(EXTRACTED TEXT)
3.2.    Ensemble algorithms
   XGBoost, CatBoost, and LightGBM are well-known gradient-boosting algorithms commonly
employed in machine learning tasks. As prominent ensemble gradient-boosting methods, they can
prove efficient in addressing regression challenges. Here is a general description of each of these
algorithms for regression tasks.
   XGBoost (eXtreme Gradient Boosting):
   XGBoost offers powerful capabilities for regression, providing high prediction accuracy. It uses
gradient boosting with an ensemble of decision trees. XGBoost has flexible parameters that allow for
model optimization and control over tree complexity. It also supports regularization to prevent
overfitting. XGBoost has built-in features for handling missing values and categorical features.
   CatBoost (Categorical Boosting):
   CatBoost is a gradient-boosting algorithm that effectively solves regression problems, considering
the characteristics of categorical features. It automatically handles categorical variables without the
need for prior encoding. CatBoost provides high prediction accuracy and offers capabilities for fine-
tuning the model. It supports regularization and automatic parameter selection, making the model
optimization process easier.

(DIRECTION) Write out, word for word, the stretch of the ensemble algorithms passage from "XGBoost (eXtreme Gradient" through "optimization process easier.". Work from the passage on ensemble algorithms alone.

(DATA EXTRACT)
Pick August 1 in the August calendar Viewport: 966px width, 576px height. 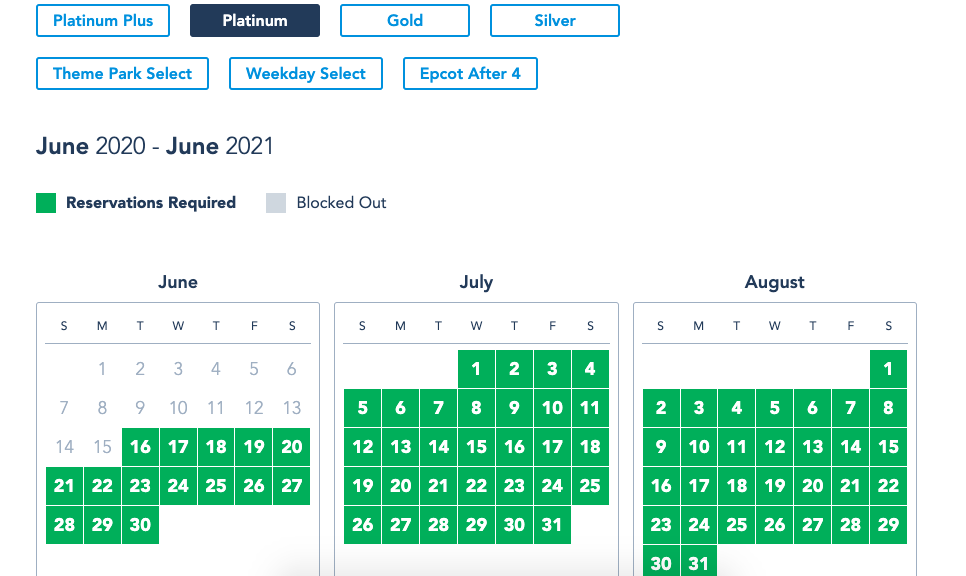point(888,369)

(RESPONSE TO THIS EXERCISE)
XGBoost (eXtreme Gradient Boosting):
   XGBoost offers powerful capabilities for regression, providing high prediction accuracy. It uses
gradient boosting with an ensemble of decision trees. XGBoost has flexible parameters that allow for
model optimization and control over tree complexity. It also supports regularization to prevent
overfitting. XGBoost has built-in features for handling missing values and categorical features.
   CatBoost (Categorical Boosting):
   CatBoost is a gradient-boosting algorithm that effectively solves regression problems, considering
the characteristics of categorical features. It automatically handles categorical variables without the
need for prior encoding. CatBoost provides high prediction accuracy and offers capabilities for fine-
tuning the model. It supports regularization and automatic parameter selection, making the model
optimization process easier.